Amanda Chicoli is a post-doctoral biologist at the Carnegie Institution for Science in Baltimore, and she teamed up with Derek Paley, a professor in the department of aerospace engineering at the University of Maryland, College Park, to study and model this transmission of information. Their work appears in this week's Chaos, from by AIP publishing.
"The initial idea for this project stemmed from my Ph.D. research in collective behavior, my own expertise in fish sensory biology, and Dr. Paley's expertise in coupled oscillator systems," said Chicoli. Systems of coupled oscillators, like tethered pendula or connected springs for example, are used often to model more complex systems in science, from molecules to shoals fish.
Superficially, a single shoal of fish -- or even just a network of matching springs -- may appear to be simple. But the factors playing a part in the group response can get complex very easily. In this study, Chicoli and Paley looked at the orientation of fish within the collection, and the influence it can have to how well the whole group escapes a threat.
"One of the main goals of this study was to investigate the role of polarization (alignment) on information transmission and collective response to a threat. The model predicts faster spreading of threat information in groups that are strongly aligned, and slower but more accurate responses in groups that align only after a threat has been detected," said Chicoli.
In fact, it is this alignment (while swimming) that characterizes a social gathering of fish, or a shoal of fish, as a school of fish. Though it may feel intuitive that a school of fish would have common alignment for such purposes as quick evasion, but proving this is not so clear cut.
"Alignment in fish shoals is generally thought to be involved in predator defense, however it is difficult to directly test this with experimental methods," said Chicoli, describing their methods. "The model incorporates several theoretical decision-making processes: the decision on which direction to head, whether to respond to a threat at all, and with whom to interact."
The specific model used, called a susceptible-infected-removed (SIR) model, was actually one used more commonly in calculating how diseases spread and proved to accurately apply to the fish shoals.
"The SIR model was chosen because it is a probabilistic model of disease (or information) transmission through a group. Many biological processes, including the startle from a predator, are probabilistic in nature," Chicoli said. "There is some probability of noticing the predator, some probability in responding, and some probability in escaping.
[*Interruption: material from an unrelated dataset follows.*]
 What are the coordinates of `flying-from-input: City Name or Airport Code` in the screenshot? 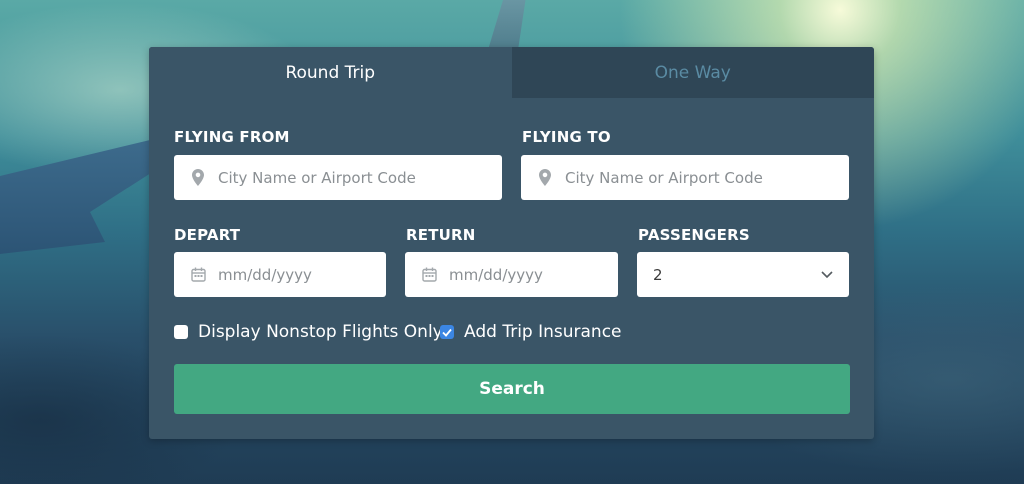 It's located at (338, 178).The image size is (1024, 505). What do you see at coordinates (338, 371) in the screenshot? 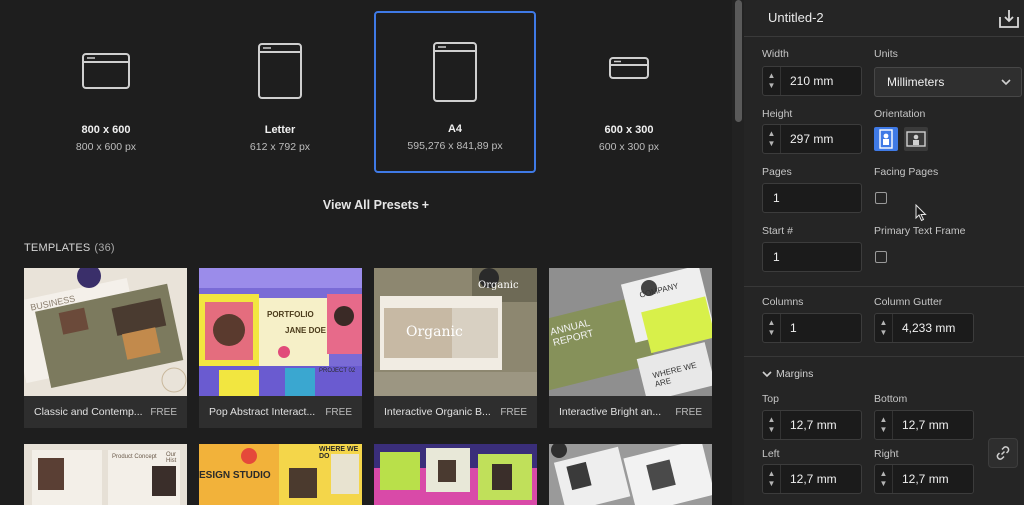
I see `thumb-text: PROJECT 02` at bounding box center [338, 371].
These probabilities can also be observed experimentally at the physiological behavioral levels."
"To the best of my knowledge… this is the first study to directly model information transmission in schooling," Chicoli also said. "The results from testing our model suggest that the degree of alignment in groups of fish may involve a speed-accuracy trade-off; they might also be interpreted in terms of decision-making processes in groups."
Specifically, their work revealed and quantified the relationship between various orientation configurations and the accuracy and speed of responses. They found some surprising correlations.
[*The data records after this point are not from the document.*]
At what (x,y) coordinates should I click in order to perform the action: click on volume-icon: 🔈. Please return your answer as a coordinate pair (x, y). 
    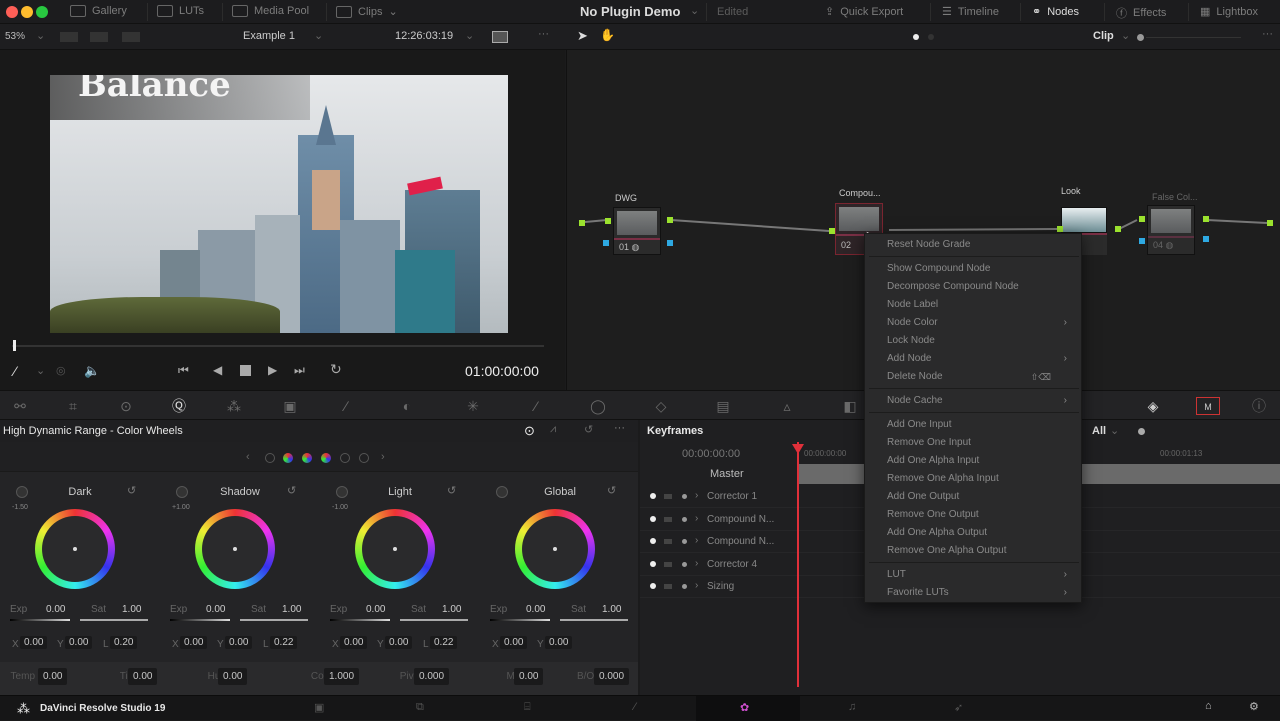
    Looking at the image, I should click on (92, 371).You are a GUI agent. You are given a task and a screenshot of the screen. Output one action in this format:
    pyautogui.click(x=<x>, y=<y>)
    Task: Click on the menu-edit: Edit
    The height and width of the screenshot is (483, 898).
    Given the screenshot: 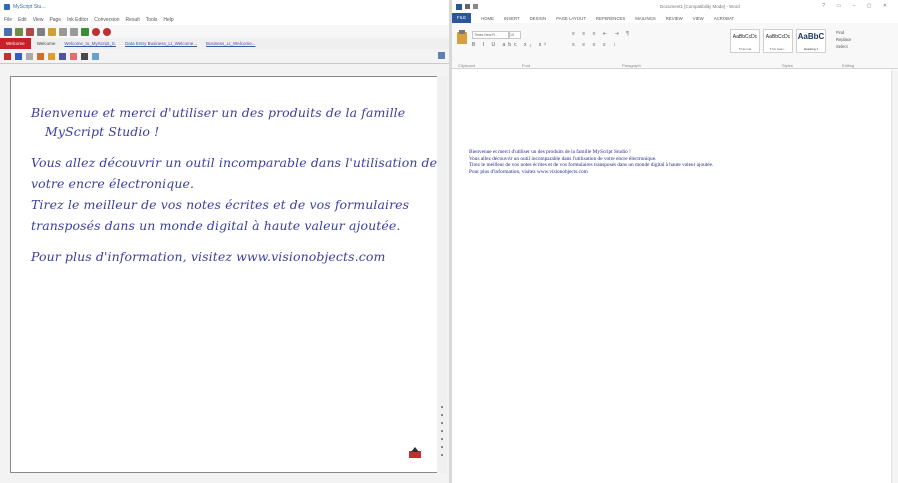 What is the action you would take?
    pyautogui.click(x=22, y=20)
    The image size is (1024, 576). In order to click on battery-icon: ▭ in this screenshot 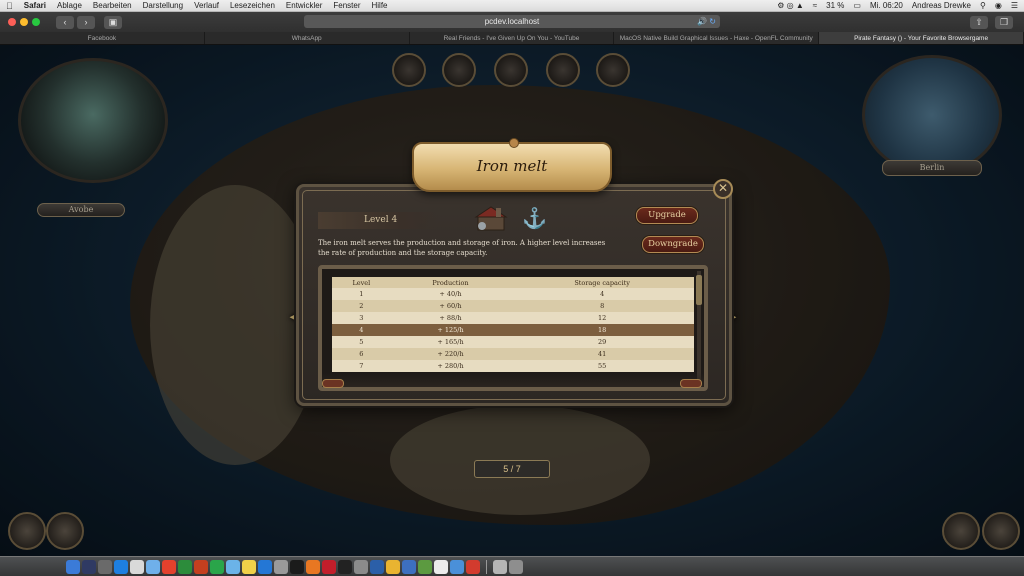, I will do `click(857, 6)`.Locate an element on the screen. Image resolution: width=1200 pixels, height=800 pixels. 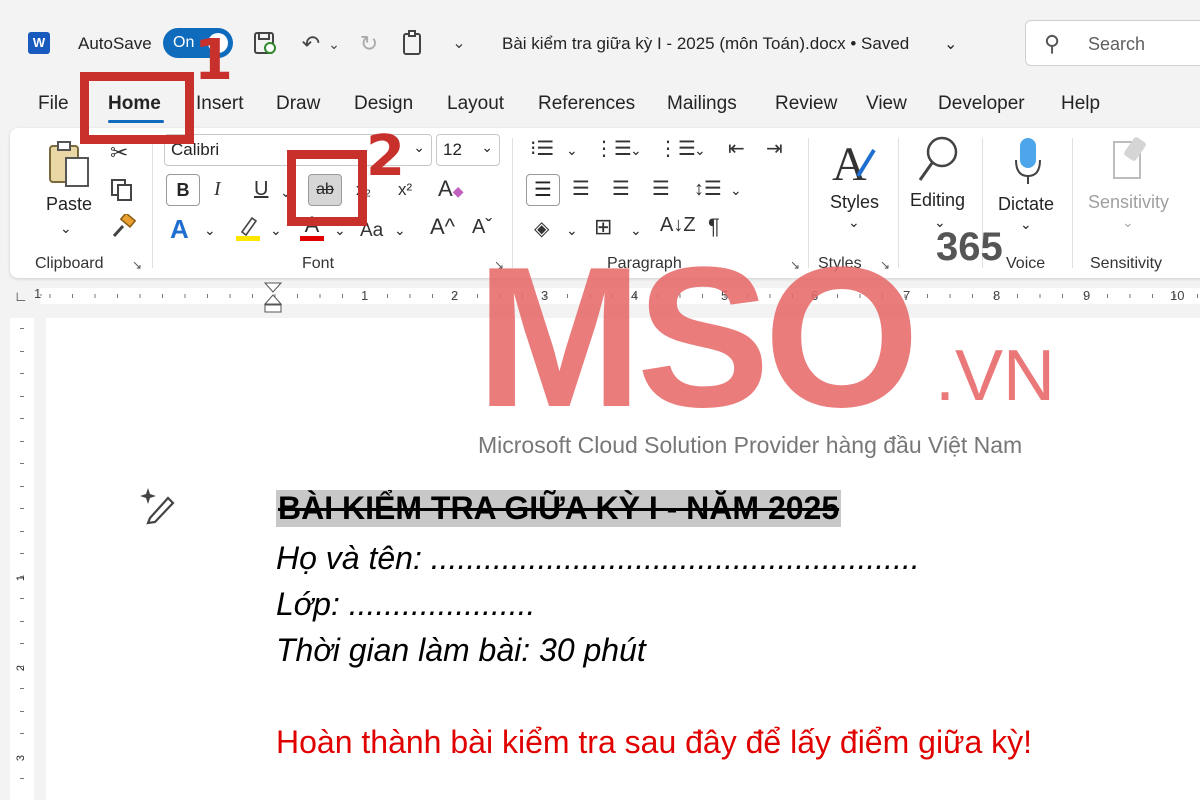
underline-button: U is located at coordinates (261, 190).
"We did not expect to find more accurate responses in the groups that were initially randomly oriented. We also did not expect that the highest probability of responding to the external threat investigated would correspond to fewer individuals responding," said Chicoli. "This result is due to the nature of our startle model, which is based on disease spreading. Since individuals do not re-startle, if too many agents startle without spreading the information, the startles die out before propagating and fewer individuals react overall."
As for the potential impact for people, particularly in emergency situations, these and future results can provide valuable information when designing and planning for such events.
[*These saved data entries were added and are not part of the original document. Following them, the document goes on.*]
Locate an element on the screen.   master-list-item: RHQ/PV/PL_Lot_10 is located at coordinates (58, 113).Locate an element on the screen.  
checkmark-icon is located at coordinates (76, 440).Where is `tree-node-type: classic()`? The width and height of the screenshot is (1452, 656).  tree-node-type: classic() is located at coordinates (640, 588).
Chicoli said, "Importantly, the model may be relevant to investigating how individuals will respond to the movement of others in a group in order to decide what direction to travel or what exit route to follow. For example, if you had a large crowd all heading to one exit door, when two doors are available, would an individual follow the group or choose the available door with no crowd?"
Looking to further work, the relative simplicity of the model offers plenty of ways in which it can be scaled and enhanced, both in the context of fish shoals and more broadly in terms of animal behavior. Information, after all, is nature's most fundamental currency.
"In future versions, it would be of use to include sensory capabilities and limitations for different species of interest to assess how this affects the results, and to probe the role of different sensory modalities in information transmission," Chicoli said.
"The model may be used to vary group size and the number of informed individuals over the parameter space to assess the conditions under which knowledgeable individuals have the most influence. A small number of knowledgeable individuals have been previously shown to elicit a response from both small and large."
In an era lending more and more focus not just to increasing volume of available information, but also to the ways in which that information moves, there may be even more application potential of these efforts yet to come.